A life-changing service, which works with hundreds of the most disadvantaged families in Belfast each year, has been told it must close on 31 March.


Belfast’s Intensive Family Support Service (IFSS), is operated by Extern, the leading social justice charity. 47 staff members will be made redundant.

How it works
The service works with families who are known to several statutory agencies, and who have a range of long standing, entrenched and complex problems. Issues experienced by families supported by the service, include children on the child protection register, poverty, poor school attendance, mental health, suicide, anti-social behaviour, addiction - both in parents and children, and domestic abuse.


IFSS was a first for Northern Ireland when it was introduced in 2014. It offers a whole family approach, low caseloads and dedicated family workers. Workers are able to provide a flexible and responsive service at times when families are most in need of support e.g. evenings, weekends and early mornings.

Funders
The service, which works with more than 235 families a year, is jointly funded by the Departments of Health, Justice, Communities, Education and Economy.


Every Department contributes £360k a year, with the result that the service currently costs them each, 83p per child or family member, per day.


Impact of IFSS
Independently evaluated outcomes from the service, have seen:
• 31% of children who were on Child Protection Register at the time of referral being removed from the Register.
• A 67% reduction in the numbers of young people involved in offending or Anti-Social Behaviour
• 56% of children for whom school attendance was an issue, increasing their attendance rates
• 67% of families reporting improved family functioning
• A 99% service user satisfaction rate

Reaction
Speaking about the decision to stop funding for IFSS, Charlie Mack, Chief Executive of Extern, said: “IFSS is a life-altering, and often life-saving service, which is seeing 50 per cent more children in Belfast being removed from the Child Protection Register, is keeping children in school, and is significantly reducing anti-social and violent behaviours.

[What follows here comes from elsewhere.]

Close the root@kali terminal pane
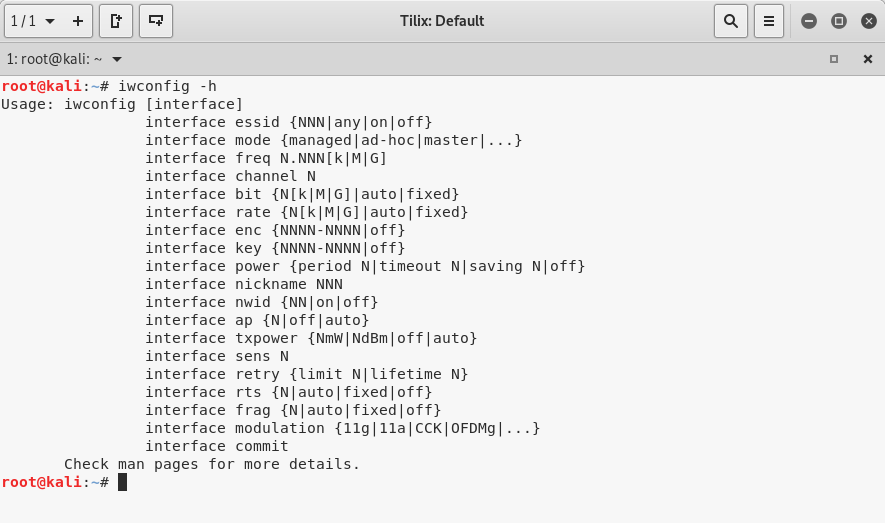885x523 pixels. click(867, 59)
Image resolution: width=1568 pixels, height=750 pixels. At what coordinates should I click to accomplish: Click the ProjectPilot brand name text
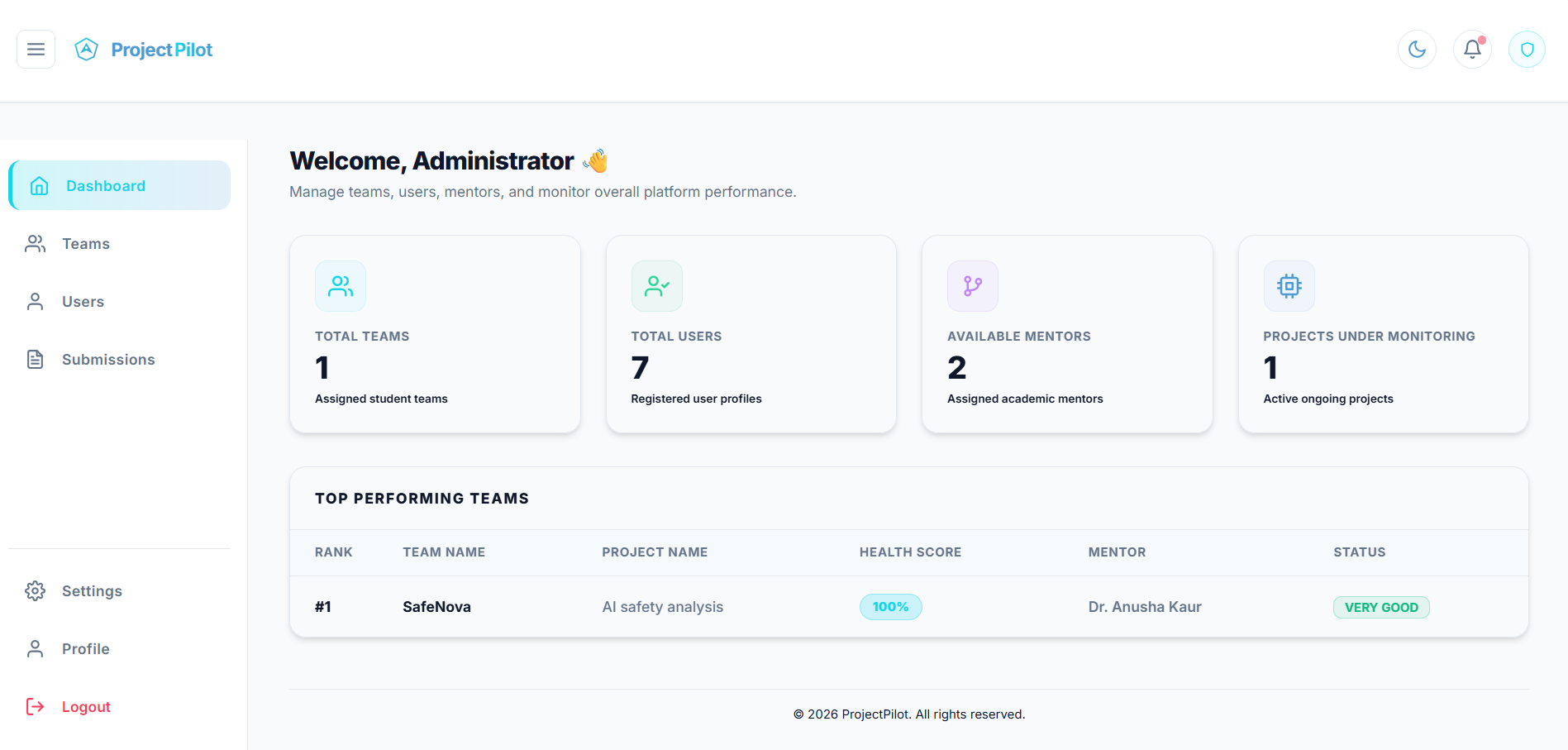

“This decision is devastating, not only for the vulnerable and marginalised children and families we work with, but also for our dedicated and professional staff, who are to be made redundant.


“This is a decision which is also a completely false economy. For a paltry 83p per Department, per child or family member, per day, it is releasing capacity within the statutory agencies, has significant cost saving implications in the areas of justice and education, and is leading to less dependency on the public purse both now, and in the future.


“This project was created because it was identified that the existing supports were not meeting the needs of these ‘hard to reach’ and complex families. We have now been told that those supports, previously viewed as inadequate, are what these families are going to be signposted back to. Just days after people came out to vote for a better future, thousands of those most in need are being told they don't matter.”
“The most recent Departmental resource budgets for the five Departments, totalled £9.5bn. This equates to over £25m per day. We are asking for 83 pence per day, per child or family member.


“I have huge concerns about this. Should funding not be found to continue this service, the sad alternative is that Stormont will be casting a very long, and very dark shadow, over the lives of the most disadvantaged children and families in Belfast, for a long time to come. As a society, we cannot allow that to happen, and so Extern remains committed to working with Departments to ensure the continuation of this vital service.”


The NIPSA Union has organised a protest at Stormont today from 1pm to 4pm. Those who wish to show their support for families who need the service, and IFSS staff, are welcome to attend.

Extern will be using the hashtag #83pForMe? to enable people to express their concern about the closure via social media.